Member of the Bangladesh Parliament for Rangpur-21
- In office 18 February 1979 – 12 February 1982
- Preceded by: Shah Jahangir Kabir
- Succeeded by: Fazle Rabbi Miah

Personal details
- Born: Mohammad Rustam Ali Mollah c. 1920 Char Deluabari, Phulchhari, Gaibandha, British India
- Died: 6 June 2023 Bogra, Bangladesh
- Party: Bangladesh Nationalist Party
- Other political affiliations: National Awami Party (Muzaffar)

= Rustam Ali =

Bangladeshi politician (died 2023)

Rustam Ali who was known as Rustam Ali Mollah (c. 1920 – 6 June 2023) was a Bangladeshi politician, language warrior and organizer of the liberation war. He was elected a member of parliament from Rangpur-21 in the 1979 Bangladeshi general election.

== Early life ==
Rustam Ali was born c. 1920 in Char Deluabari village of Phulchari in Gaibandha, then British India. He lived in the western suburbs of Gaibandha. He has five sons and two daughters in his married life. His son Mahamudun Nabi Tutul is the general secretary of the Bangladesh Nationalist Party of Gaibandha District.

== Career ==
Rustam Ali started his career as a teacher and retired as principal of Shaghata Pilot Girls School and College. He was involved in politics from his student days. He was a language soldier and an organizer of the liberation war.
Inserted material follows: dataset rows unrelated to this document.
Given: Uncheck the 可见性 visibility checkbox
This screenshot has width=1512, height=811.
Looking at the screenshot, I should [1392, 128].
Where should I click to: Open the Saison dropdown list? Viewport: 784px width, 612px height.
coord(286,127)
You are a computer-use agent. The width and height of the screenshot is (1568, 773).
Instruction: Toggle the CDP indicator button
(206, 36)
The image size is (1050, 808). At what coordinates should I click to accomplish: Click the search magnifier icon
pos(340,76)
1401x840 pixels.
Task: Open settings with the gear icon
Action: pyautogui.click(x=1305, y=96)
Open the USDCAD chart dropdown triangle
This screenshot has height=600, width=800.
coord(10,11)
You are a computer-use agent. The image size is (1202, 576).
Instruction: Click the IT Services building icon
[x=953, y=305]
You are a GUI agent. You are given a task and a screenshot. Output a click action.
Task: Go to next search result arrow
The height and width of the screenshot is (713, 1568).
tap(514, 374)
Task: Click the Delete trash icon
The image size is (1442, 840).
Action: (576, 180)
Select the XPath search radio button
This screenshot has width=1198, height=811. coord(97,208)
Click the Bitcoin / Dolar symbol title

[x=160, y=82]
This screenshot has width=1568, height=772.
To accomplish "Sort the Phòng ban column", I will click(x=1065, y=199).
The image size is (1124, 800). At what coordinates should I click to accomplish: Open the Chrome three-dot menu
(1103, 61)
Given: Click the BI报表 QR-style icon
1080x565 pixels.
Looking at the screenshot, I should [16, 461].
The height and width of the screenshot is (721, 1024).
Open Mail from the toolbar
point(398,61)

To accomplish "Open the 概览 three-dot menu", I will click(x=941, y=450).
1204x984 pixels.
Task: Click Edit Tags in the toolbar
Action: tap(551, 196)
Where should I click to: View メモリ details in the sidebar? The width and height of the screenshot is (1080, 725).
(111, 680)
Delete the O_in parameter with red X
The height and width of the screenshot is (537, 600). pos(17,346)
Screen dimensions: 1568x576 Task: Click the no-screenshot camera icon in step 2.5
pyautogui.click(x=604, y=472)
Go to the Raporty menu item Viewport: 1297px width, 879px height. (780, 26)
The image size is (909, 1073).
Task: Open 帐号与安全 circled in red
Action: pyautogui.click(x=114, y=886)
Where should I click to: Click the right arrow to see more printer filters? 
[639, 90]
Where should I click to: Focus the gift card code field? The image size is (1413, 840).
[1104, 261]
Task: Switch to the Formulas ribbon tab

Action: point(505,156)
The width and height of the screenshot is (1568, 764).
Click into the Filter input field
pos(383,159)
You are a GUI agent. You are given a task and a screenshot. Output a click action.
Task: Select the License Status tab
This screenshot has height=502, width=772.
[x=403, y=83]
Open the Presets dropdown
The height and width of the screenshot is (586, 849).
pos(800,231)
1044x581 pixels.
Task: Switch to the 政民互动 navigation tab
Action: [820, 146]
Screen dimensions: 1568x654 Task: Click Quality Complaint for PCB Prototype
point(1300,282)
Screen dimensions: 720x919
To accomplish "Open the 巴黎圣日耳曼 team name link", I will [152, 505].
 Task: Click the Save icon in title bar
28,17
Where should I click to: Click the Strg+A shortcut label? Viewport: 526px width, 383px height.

He first sought election to parliament, unsuccessfully, in 1973 as a National Awami Party (Muzaffar) candidate.

He was the founding convener and advisor of Gaibandha District BNP. He was elected a member of parliament from the Rangpur-21 constituency as a Bangladesh Nationalist Party candidate in the 1979 Bangladeshi general election.

== Death ==
Rustam Ali died on 6 June 2023 in TMSS Hospital in Bogra, aged 103.